‘You might just save a life:’ Army veteran, county leader shares traumas of war

Published 5:13 am Thursday, June 2, 2022

DOWAGIAC — With a crowd lining the streets of downtown Dowagiac, a local veteran delivered a Memorial Day message: If a veteran opens up to you, listen to their story – you might just save their life.

Cass County Commissioner and Army veteran Jeremiah Jones fought back emotions Monday as he spoke to parade-goers about his war experiences in Desert Storm, Iraq and Afghanistan, as well as the post-war struggles of veterans.

“It’s very hard for us to talk about the things we’ve seen, the things we’ve done and the people that we’ve lost,” Jones said. “There’s countless people who have given their lives for our freedom, and we’re still losing them every day here at home.”

Thirteen years ago, Jones nearly died in the line of duty, and shared his story with the crowd.

“[Memorial Day] was almost for me,” said Jones, about one particular incident in Iraq. “I was a convoy commander escorting 80 vehicles from Tikrit to Mosul, and we got cut off by somebody in a vehicle that was up to no good.”

Jones said as his convoy was preparing to capture the suspect in the vehicle, he saw a rock that was “too clean to be where it was,” and advised his driver to avoid the rock. Jones explained to the crowd that everything in these war zones is a potential explosive, and must be approached with caution.

“The next thing you know, it was just like the movies – everything went in slow motion,” said Jones, making the sound of an explosion. “Out of nowhere, I seen the light. It was my driver getting blown out of the vehicle. … I was like ‘please, God, don’t let me die like this. And if you do, don’t let it hurt.’ … the next thing I know, I see the ground coming up quickly, and its lights out.”

When Jones woke up, he said the vehicle was split in half by three anti-tank mines. The driver broke his leg, the gunner broke his ribs and Jones had a traumatic brain injury. A week later, during the follow-on mission after this incident, one of Jones’ platoon members died.

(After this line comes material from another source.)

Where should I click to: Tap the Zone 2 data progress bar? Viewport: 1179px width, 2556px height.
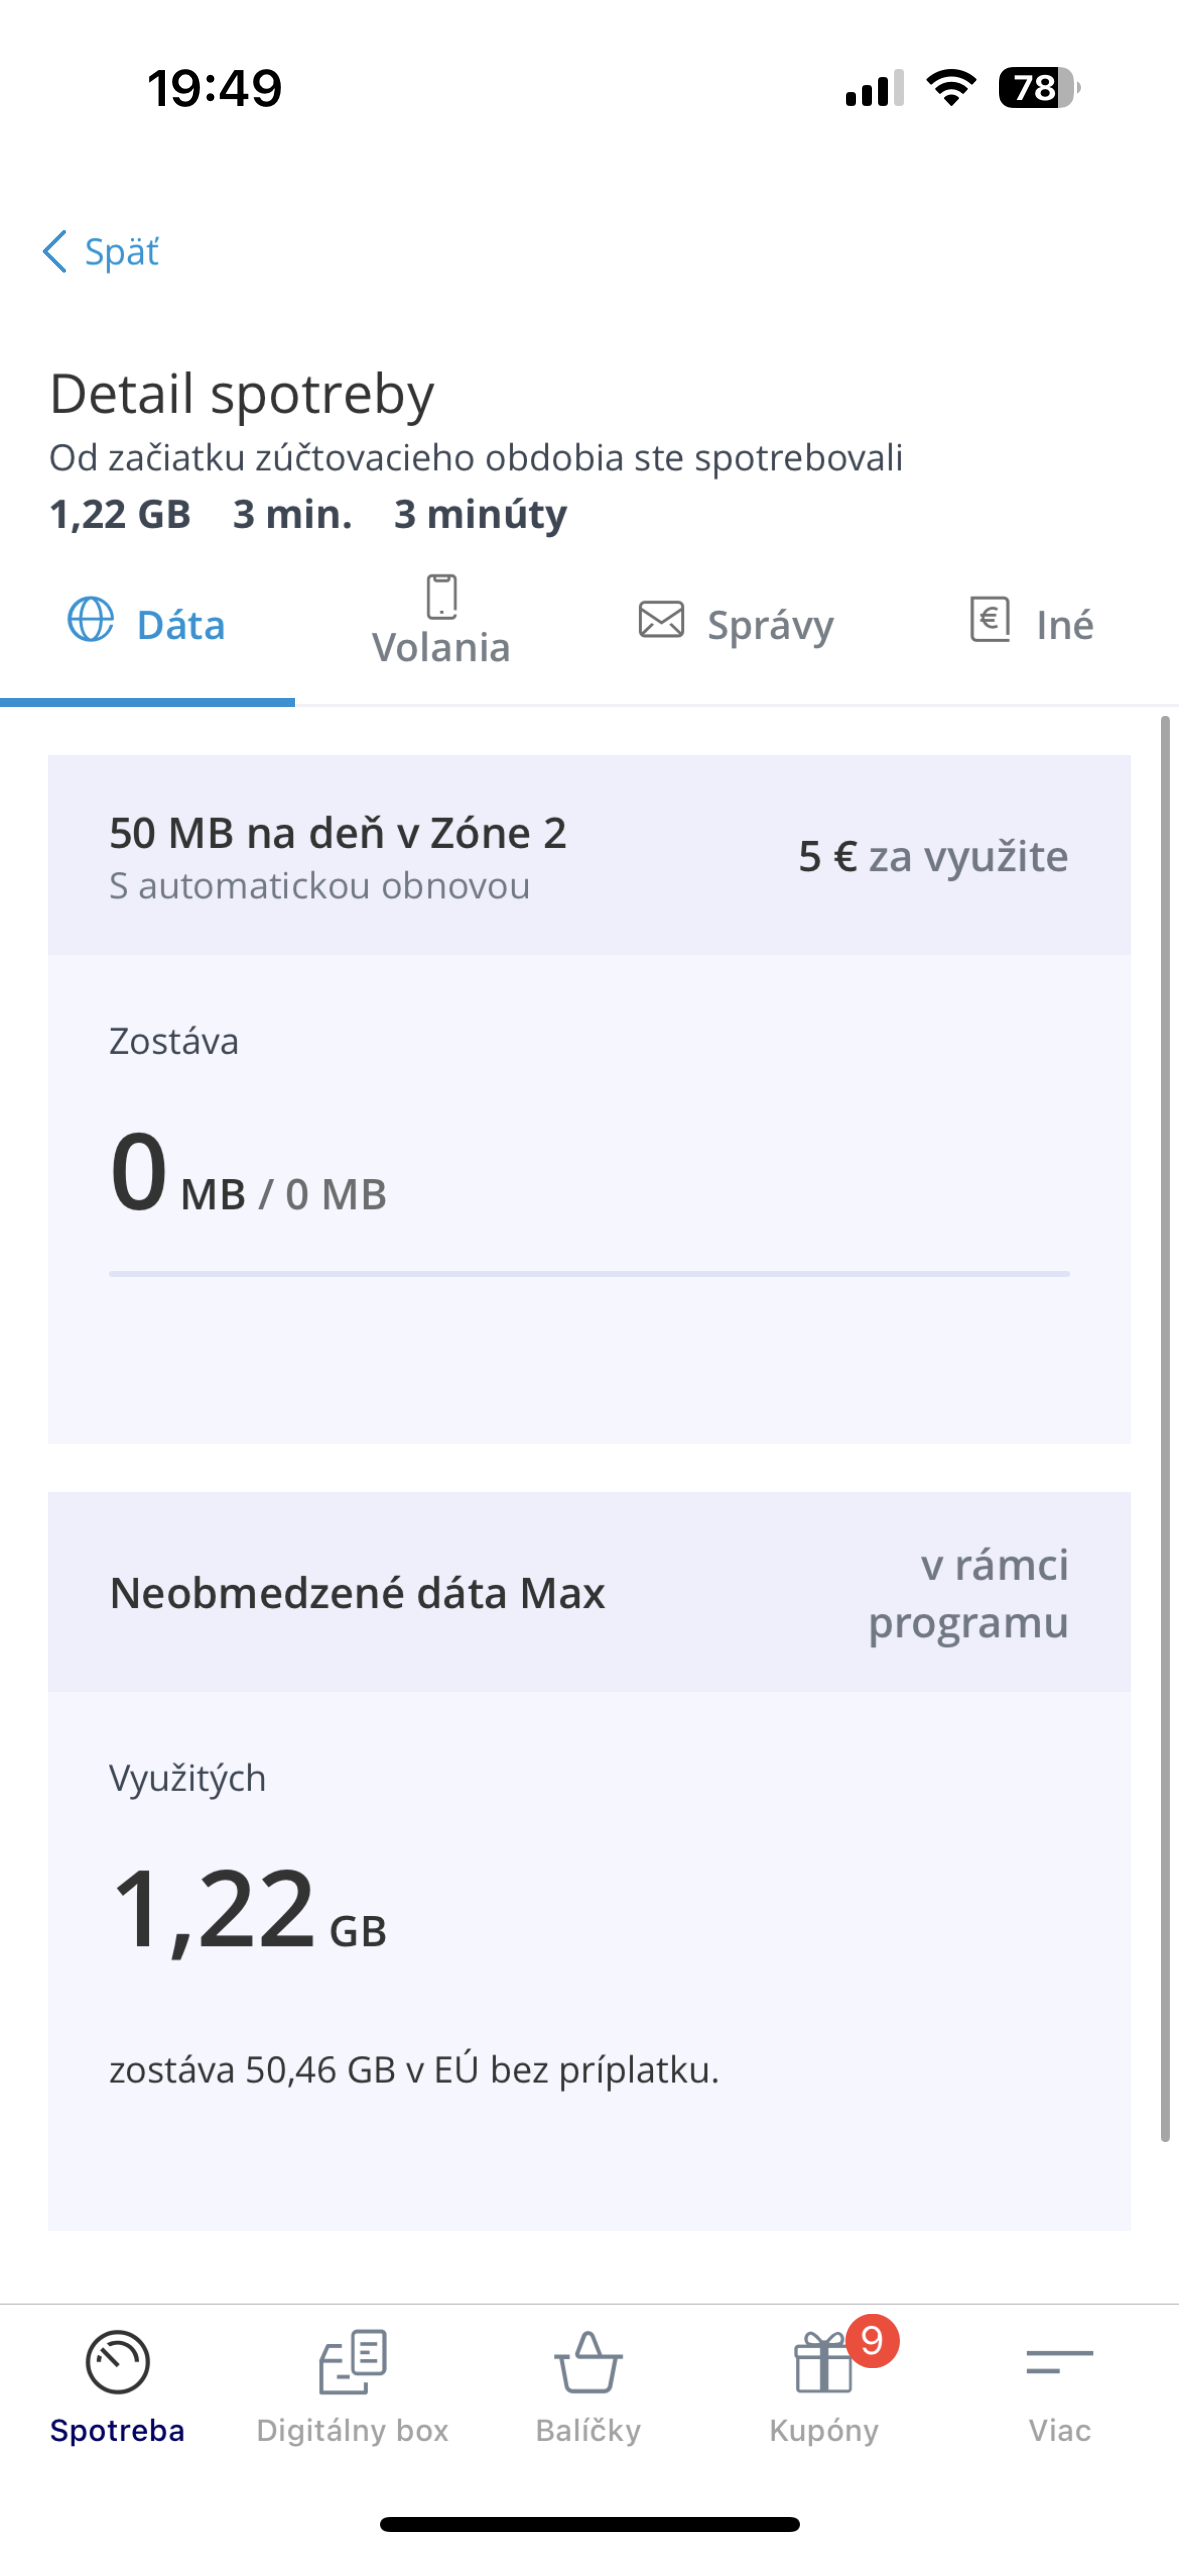[x=589, y=1274]
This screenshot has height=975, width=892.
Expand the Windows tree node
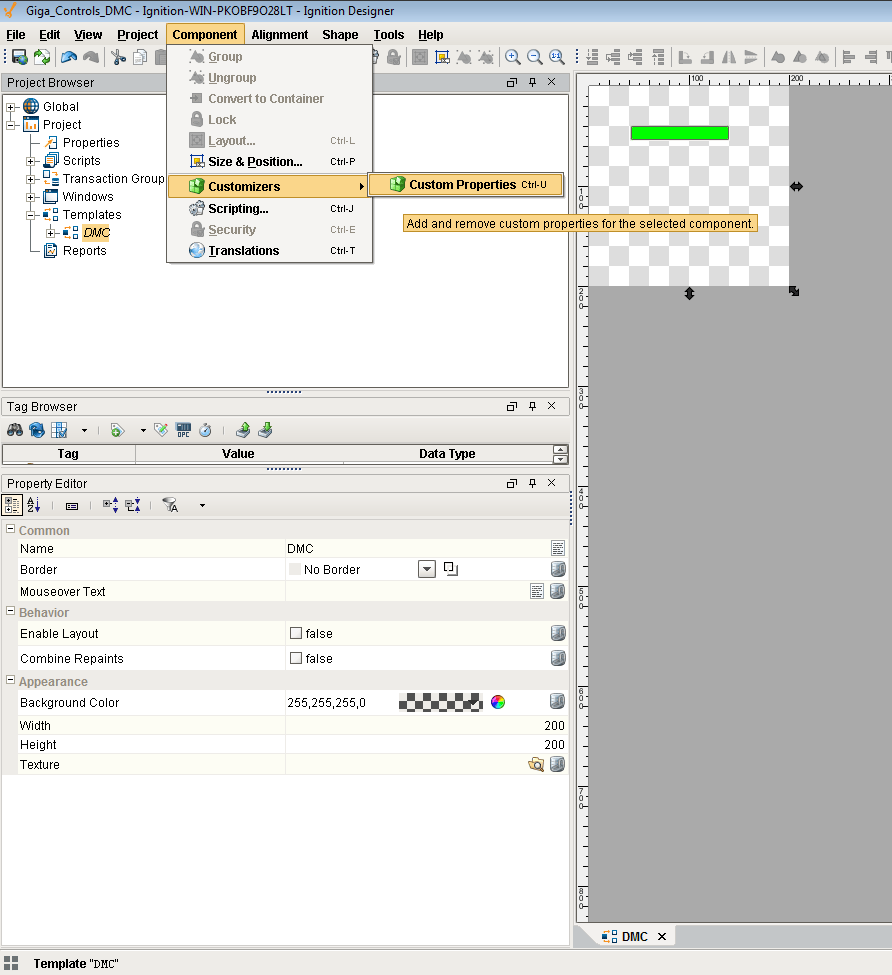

“I’ve had survivor’s guilt for 13 years, and it’s hard,” said Jones, choking back tears. “When a veteran wants to talk to you, sit down and let them open up to you, because you may just save a life. … If I didn’t get [my story] out, I’m telling you right now, I wouldn’t be here. By the grace of God, I’m here now. So, reach out to your veterans so that we don’t lose any more.”